======== Dataset records ========

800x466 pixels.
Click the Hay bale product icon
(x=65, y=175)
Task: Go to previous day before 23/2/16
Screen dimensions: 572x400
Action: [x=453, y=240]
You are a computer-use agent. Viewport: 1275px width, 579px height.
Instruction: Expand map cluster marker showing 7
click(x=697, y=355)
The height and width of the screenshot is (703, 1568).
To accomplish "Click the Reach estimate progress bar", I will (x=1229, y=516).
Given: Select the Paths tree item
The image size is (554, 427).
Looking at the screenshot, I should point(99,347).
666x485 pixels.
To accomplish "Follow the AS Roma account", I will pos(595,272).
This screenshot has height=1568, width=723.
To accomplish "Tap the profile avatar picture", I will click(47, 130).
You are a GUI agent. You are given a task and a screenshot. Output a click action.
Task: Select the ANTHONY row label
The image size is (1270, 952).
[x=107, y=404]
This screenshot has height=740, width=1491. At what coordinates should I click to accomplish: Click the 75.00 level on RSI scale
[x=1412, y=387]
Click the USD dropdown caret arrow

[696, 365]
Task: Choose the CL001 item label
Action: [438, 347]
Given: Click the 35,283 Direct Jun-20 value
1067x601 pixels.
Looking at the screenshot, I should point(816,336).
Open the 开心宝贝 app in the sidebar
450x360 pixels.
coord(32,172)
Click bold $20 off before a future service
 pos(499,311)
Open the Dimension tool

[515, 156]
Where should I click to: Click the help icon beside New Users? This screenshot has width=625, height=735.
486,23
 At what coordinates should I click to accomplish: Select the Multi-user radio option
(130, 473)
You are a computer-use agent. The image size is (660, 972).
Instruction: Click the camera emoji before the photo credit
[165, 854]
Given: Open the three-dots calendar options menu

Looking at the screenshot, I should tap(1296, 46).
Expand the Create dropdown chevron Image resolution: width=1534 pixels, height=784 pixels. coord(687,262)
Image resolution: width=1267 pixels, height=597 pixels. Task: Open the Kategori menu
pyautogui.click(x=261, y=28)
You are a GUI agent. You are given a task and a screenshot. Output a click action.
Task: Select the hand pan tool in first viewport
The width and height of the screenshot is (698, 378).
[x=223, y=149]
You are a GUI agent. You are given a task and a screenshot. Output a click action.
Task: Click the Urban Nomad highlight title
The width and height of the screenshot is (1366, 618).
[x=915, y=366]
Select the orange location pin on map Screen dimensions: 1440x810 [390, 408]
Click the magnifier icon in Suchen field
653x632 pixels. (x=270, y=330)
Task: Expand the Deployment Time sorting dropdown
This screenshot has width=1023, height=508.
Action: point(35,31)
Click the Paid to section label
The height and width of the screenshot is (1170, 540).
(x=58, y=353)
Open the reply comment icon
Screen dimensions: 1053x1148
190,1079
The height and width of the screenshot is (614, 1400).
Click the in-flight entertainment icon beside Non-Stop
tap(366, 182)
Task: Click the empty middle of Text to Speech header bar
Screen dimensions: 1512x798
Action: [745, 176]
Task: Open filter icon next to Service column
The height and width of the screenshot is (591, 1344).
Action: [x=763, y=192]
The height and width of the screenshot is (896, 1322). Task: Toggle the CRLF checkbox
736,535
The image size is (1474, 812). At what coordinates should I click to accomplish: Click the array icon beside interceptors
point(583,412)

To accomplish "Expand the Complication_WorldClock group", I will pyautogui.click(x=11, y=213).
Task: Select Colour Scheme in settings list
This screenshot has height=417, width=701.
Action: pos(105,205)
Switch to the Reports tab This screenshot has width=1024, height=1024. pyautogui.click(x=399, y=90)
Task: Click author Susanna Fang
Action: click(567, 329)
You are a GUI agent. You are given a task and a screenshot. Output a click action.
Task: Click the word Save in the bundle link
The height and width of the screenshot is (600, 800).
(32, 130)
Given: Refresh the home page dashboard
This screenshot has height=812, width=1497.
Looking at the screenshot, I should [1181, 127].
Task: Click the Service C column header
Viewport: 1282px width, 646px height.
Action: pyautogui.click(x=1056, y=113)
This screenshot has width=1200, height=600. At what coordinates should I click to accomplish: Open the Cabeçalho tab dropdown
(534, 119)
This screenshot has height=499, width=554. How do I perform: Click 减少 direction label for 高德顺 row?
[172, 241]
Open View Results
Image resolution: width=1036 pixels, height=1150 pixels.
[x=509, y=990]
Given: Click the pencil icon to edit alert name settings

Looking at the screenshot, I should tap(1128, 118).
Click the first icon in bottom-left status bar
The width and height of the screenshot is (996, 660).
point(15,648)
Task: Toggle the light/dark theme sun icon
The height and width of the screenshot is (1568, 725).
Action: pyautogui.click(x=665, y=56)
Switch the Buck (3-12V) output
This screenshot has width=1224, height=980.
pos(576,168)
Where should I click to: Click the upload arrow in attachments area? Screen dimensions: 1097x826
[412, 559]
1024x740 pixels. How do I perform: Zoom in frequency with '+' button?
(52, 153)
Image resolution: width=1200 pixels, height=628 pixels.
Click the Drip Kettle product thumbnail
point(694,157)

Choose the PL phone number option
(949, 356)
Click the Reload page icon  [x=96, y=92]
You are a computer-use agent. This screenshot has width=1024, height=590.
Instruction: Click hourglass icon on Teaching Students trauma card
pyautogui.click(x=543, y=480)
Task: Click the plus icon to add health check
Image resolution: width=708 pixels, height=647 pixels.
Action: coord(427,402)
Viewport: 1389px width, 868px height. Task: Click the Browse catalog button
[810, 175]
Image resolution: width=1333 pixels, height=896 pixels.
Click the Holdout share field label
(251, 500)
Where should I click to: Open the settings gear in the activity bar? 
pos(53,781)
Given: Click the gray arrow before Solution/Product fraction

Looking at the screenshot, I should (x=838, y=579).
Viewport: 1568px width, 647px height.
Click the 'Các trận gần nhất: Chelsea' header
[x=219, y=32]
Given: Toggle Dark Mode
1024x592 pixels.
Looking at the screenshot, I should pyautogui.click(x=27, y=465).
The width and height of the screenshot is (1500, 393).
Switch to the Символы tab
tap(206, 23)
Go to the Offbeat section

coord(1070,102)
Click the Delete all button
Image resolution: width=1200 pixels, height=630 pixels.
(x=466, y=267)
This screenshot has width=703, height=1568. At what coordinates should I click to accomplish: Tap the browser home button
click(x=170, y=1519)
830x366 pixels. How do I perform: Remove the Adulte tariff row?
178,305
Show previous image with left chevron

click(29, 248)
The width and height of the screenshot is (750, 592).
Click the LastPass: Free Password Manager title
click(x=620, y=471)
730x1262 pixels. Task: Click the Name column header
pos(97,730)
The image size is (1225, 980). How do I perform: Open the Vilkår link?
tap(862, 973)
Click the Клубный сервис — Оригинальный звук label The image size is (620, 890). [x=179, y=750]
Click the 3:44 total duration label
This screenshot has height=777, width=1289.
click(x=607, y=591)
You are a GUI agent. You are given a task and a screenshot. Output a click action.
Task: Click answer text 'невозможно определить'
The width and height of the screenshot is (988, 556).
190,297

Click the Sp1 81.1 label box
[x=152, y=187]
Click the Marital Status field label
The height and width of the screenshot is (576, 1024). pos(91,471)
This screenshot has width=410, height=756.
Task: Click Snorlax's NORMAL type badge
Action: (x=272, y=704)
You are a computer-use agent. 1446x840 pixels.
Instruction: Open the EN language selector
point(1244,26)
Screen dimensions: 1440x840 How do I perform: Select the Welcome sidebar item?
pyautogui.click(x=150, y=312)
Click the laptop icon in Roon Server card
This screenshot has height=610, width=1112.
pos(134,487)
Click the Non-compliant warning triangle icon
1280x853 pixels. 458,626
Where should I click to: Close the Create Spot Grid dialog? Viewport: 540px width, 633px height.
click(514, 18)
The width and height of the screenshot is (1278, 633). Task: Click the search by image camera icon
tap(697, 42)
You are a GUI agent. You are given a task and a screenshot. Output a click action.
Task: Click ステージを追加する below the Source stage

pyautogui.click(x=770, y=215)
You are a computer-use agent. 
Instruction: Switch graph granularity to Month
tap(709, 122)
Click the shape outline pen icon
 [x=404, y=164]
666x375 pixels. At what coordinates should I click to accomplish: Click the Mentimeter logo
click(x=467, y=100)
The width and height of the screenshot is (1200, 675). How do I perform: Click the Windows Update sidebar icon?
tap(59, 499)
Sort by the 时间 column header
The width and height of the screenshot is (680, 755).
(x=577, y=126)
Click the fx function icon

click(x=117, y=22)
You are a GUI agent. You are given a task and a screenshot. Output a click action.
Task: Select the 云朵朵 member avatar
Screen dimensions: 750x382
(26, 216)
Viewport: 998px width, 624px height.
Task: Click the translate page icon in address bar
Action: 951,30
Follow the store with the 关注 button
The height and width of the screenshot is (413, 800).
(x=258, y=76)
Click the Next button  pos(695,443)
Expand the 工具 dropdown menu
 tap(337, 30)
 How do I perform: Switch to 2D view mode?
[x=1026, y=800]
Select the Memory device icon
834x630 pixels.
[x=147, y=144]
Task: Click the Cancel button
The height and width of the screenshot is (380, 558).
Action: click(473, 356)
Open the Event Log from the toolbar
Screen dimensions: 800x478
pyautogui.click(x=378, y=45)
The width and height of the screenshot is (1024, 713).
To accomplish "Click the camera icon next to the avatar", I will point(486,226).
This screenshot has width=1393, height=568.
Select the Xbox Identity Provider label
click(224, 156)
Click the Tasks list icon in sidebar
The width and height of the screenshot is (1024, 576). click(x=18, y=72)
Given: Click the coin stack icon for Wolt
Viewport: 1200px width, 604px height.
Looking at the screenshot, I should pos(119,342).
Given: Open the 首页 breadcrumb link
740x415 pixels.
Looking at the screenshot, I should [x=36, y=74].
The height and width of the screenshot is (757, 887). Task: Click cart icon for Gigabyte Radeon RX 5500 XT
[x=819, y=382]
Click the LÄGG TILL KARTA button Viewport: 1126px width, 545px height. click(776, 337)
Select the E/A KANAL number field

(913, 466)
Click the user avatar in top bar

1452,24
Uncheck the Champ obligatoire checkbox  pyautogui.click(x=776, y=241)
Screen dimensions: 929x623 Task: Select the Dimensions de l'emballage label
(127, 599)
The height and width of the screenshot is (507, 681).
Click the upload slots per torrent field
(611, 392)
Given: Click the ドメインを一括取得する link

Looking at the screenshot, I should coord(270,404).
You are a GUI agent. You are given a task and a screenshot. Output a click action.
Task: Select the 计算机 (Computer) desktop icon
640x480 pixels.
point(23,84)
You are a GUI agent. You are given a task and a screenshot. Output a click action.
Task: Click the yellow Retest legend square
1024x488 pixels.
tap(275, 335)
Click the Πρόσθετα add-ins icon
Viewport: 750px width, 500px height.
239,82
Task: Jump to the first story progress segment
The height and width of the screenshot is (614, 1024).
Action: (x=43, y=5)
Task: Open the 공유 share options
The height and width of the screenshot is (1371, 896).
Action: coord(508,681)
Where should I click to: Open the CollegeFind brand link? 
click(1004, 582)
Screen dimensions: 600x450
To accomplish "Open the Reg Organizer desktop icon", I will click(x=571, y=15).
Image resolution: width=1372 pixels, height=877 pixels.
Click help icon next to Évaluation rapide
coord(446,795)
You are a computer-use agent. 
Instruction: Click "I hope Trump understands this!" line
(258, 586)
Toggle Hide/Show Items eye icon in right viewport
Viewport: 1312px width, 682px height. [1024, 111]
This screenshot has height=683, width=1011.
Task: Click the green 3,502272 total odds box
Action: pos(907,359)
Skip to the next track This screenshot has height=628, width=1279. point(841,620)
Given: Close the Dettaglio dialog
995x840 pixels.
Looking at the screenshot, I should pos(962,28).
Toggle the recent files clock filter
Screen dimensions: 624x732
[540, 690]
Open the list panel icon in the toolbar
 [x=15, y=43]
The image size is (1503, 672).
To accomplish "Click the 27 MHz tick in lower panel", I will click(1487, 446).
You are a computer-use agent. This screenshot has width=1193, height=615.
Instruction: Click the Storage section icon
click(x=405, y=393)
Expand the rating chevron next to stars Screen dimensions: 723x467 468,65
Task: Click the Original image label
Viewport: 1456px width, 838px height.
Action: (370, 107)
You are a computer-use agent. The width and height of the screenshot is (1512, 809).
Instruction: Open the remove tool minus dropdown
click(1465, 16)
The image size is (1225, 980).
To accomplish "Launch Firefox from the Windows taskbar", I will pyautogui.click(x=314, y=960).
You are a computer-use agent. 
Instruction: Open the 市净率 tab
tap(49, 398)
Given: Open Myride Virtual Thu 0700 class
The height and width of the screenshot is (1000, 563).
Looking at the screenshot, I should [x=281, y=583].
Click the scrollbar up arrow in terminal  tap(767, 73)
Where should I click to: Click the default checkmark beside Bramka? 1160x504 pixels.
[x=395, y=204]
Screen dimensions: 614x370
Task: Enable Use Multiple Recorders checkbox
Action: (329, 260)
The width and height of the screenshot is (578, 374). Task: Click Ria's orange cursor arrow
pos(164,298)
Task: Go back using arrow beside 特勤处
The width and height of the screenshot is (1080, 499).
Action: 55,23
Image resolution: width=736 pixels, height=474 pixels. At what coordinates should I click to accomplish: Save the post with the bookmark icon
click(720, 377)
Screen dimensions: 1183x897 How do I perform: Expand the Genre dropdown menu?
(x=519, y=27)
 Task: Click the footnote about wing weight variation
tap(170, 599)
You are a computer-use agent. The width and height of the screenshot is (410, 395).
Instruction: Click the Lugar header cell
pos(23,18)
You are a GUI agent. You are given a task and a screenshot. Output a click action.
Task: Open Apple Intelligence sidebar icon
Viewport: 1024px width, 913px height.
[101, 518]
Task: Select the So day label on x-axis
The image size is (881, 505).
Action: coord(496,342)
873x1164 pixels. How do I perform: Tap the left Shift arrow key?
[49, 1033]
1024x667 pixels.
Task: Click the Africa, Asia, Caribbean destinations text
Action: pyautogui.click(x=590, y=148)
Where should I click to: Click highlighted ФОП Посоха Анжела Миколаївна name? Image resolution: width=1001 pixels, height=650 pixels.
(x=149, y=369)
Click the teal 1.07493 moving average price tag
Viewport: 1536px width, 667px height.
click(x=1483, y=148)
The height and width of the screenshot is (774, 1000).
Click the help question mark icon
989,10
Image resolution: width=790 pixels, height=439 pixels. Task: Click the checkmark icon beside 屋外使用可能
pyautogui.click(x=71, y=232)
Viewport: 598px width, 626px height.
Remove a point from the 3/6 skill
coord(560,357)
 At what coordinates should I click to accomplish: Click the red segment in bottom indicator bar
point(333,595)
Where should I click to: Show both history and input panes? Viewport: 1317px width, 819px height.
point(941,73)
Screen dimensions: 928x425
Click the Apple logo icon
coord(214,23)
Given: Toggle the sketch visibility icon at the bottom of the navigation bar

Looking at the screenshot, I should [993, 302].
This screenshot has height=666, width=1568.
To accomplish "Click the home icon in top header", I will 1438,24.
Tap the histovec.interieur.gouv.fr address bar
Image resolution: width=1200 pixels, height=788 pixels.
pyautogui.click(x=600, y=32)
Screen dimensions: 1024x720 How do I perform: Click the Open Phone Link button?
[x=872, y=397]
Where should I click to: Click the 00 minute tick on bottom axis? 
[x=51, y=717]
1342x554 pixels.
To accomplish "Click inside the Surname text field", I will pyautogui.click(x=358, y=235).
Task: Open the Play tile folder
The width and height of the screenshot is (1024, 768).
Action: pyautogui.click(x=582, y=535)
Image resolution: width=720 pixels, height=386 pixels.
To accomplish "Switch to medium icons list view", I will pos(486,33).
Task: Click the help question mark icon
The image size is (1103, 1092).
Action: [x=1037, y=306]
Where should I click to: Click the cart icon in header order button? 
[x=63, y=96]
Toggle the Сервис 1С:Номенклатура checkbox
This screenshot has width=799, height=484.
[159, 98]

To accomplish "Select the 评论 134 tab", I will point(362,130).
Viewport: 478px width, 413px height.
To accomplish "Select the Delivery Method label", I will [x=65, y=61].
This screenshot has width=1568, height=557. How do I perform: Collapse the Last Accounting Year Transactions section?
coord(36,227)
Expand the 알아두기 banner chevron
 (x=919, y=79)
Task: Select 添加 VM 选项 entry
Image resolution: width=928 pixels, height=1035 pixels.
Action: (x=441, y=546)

========

## [Exercise aim]
When a line contains the string "progress", copy it from the records.

## [Reply to the exercise]
To accomplish "Click the Reach estimate progress bar", I will (x=1229, y=516).
Task: Jump to the first story progress segment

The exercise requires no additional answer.